■ Material to process:
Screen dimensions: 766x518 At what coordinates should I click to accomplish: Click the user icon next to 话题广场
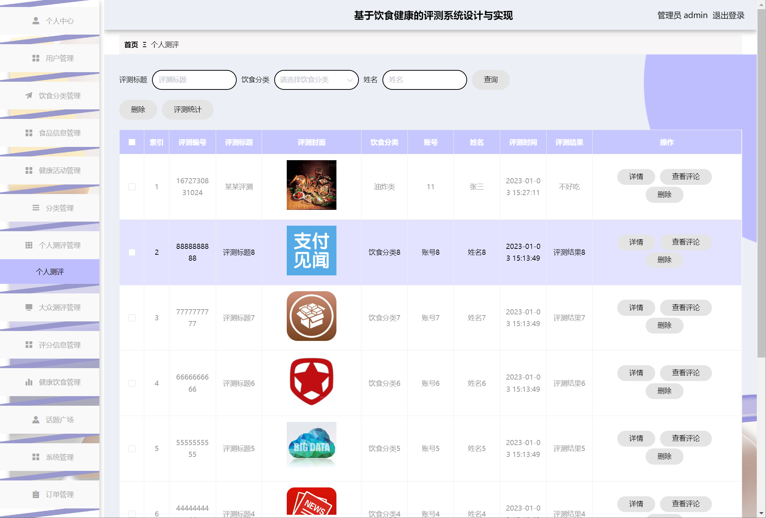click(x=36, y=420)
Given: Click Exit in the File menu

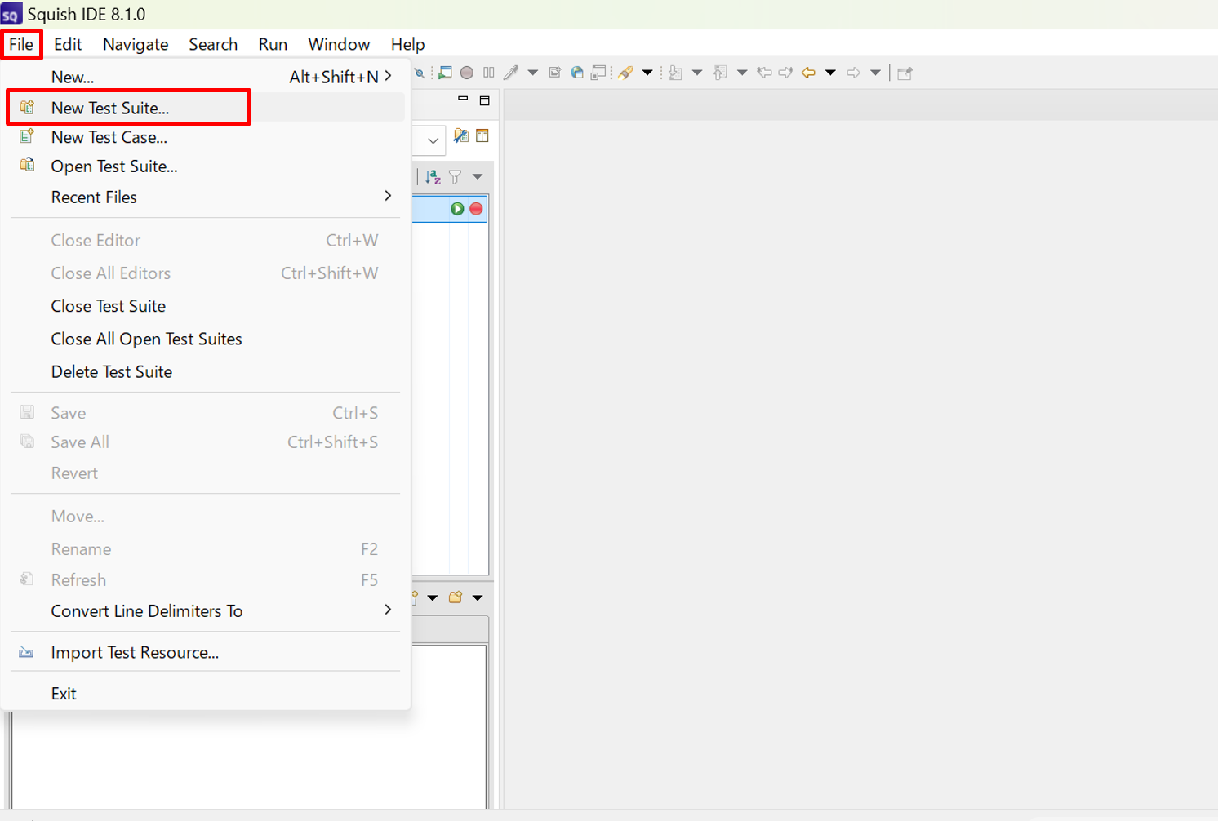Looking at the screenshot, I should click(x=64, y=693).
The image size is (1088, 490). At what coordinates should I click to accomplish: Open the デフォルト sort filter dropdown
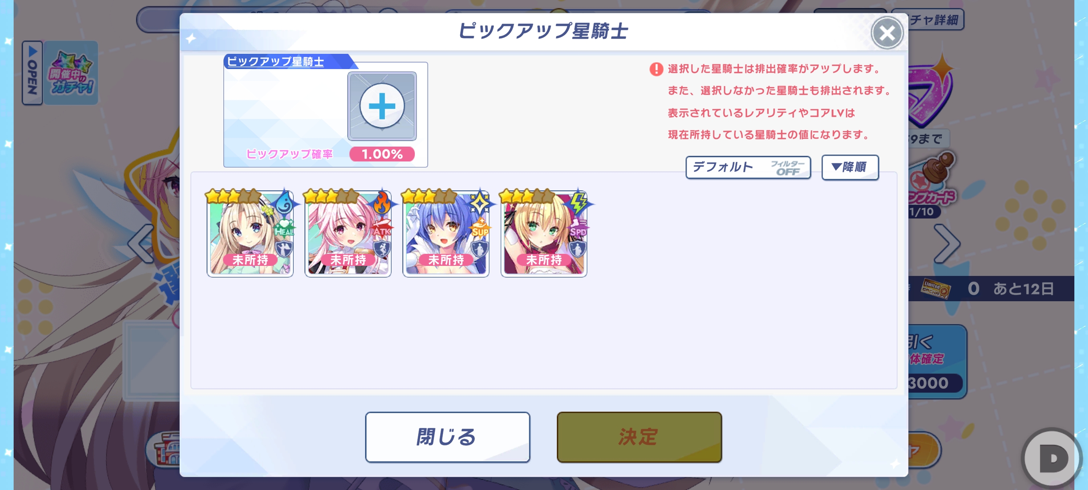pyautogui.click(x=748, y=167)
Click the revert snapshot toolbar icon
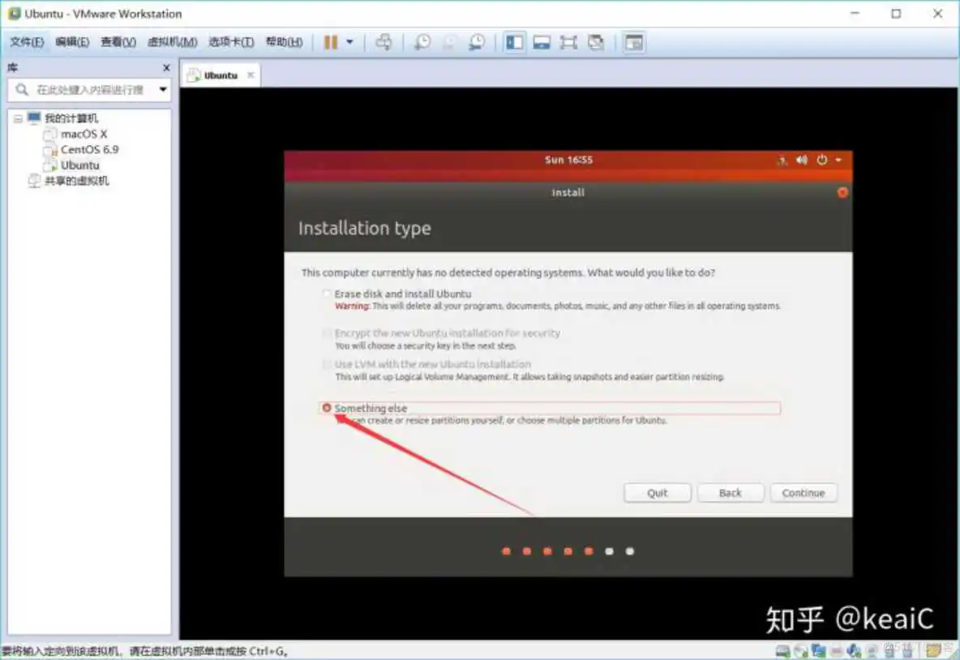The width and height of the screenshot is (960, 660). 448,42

■ Instruction:
Extract the lines of the data above exactly as they appear, leaving out the pictures.

■ Result below:
Screen dimensions: 766x518 At what coordinates should I click to accomplish: Click the user icon next to 话题广场
click(x=36, y=420)
Given: Click Exit in the File menu

Looking at the screenshot, I should click(x=64, y=693).
The image size is (1088, 490). At what coordinates should I click to accomplish: Open the デフォルト sort filter dropdown
pyautogui.click(x=748, y=167)
Click the revert snapshot toolbar icon
The width and height of the screenshot is (960, 660). 448,42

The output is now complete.